Chili : Réflexion sur la manière dont les questions mapuche sont traitées dans la presse

Publié le 21 Novembre 2022

17/11/2022
 

Le manuel de bonnes pratiques pour la diffusion médiatique des questions mapuche/Manual de buenas prácticas para la difusión mediática de temas mapuche, a été présenté au siège de l'ULagos Chiloé, à l'occasion a eu lieu une discussion qui a permis de réfléchir sur la construction discursive faite par les médias au Chili par rapport aux peuples autochtones et le peuple mapuche en particulier.

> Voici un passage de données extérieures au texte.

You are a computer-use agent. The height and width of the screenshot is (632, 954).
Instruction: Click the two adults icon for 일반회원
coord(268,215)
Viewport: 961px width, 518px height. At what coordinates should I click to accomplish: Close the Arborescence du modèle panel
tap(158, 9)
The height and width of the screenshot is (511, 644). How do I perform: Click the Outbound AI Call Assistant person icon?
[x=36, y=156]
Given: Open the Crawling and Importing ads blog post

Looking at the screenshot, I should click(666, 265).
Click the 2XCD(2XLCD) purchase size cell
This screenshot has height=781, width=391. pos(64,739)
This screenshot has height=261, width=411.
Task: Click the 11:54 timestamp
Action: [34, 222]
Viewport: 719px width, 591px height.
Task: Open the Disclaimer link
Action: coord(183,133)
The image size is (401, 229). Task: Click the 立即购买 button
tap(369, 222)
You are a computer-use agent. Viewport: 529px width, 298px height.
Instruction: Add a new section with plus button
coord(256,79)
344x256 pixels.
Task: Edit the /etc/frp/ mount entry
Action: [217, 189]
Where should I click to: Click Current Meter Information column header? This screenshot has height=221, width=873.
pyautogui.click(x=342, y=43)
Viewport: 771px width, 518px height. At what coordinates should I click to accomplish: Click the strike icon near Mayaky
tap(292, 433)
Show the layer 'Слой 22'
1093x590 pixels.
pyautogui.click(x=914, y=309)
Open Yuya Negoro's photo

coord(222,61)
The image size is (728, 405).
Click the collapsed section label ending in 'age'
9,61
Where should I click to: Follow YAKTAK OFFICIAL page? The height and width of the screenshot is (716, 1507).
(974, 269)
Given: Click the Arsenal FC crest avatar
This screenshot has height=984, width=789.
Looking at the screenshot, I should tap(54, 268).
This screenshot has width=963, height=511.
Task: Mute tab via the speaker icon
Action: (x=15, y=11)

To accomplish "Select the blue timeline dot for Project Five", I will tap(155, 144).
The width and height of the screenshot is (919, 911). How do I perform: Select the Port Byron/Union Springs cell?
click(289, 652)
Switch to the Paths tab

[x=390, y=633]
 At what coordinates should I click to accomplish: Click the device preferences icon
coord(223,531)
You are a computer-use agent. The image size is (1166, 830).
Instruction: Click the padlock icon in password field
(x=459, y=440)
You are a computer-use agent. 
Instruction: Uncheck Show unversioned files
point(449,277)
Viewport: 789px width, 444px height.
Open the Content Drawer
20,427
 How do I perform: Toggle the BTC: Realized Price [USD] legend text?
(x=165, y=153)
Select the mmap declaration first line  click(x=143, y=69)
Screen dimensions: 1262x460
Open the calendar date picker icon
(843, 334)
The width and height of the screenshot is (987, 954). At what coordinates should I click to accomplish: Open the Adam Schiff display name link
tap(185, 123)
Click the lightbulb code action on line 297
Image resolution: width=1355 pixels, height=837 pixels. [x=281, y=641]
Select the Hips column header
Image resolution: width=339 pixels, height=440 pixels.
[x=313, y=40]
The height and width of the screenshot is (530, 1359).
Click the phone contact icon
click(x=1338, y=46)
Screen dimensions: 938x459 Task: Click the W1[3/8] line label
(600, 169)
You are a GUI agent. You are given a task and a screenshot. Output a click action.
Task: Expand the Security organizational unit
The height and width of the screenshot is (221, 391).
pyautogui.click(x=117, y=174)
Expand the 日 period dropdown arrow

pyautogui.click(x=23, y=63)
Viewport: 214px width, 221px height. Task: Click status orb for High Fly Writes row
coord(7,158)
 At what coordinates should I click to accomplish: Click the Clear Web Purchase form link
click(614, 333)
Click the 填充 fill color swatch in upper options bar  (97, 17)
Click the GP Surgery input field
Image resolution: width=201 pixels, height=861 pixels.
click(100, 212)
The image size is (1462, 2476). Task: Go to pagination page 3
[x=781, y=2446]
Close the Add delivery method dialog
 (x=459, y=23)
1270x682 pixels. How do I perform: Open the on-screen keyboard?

L'activité a été organisée par le département des peuples indigènes de l'ULagos en collaboration avec la Fondation Friedrich Chili, avec la participation des auteurs du manuel, Stephanie Pacheco Pailahual et Paula Huenchumil Jerez (toutes deux journalistes et enseignantes à l'université de La Frontera), Silvia Castillo, directrice du département des peuples indigènes de l'ULagos, Ruth Caicheo, conseillère municipale d'Ancud et Natalia Araya, journaliste du département de communication stratégique de l'université.

Au cours de la journée, les participants ont discuté des sujets présentés dans le manuel, qui se compose de cinq chapitres : Glossaire ; Qu'est-ce que la colonialité ; La dette historique ; L'imaginaire sur le peuple mapuche et la stigmatisation par la presse ; et Le racisme dans la presse.

Le contenu du manuel se concentre sur le traitement médiatique du soi-disant "conflit mapuche" et sur l'importance de fournir des informations socio-historiques de base pour le débat public sur la situation des Mapuche au Chili, une question qui est souvent absente des informations produites par la presse hégémonique.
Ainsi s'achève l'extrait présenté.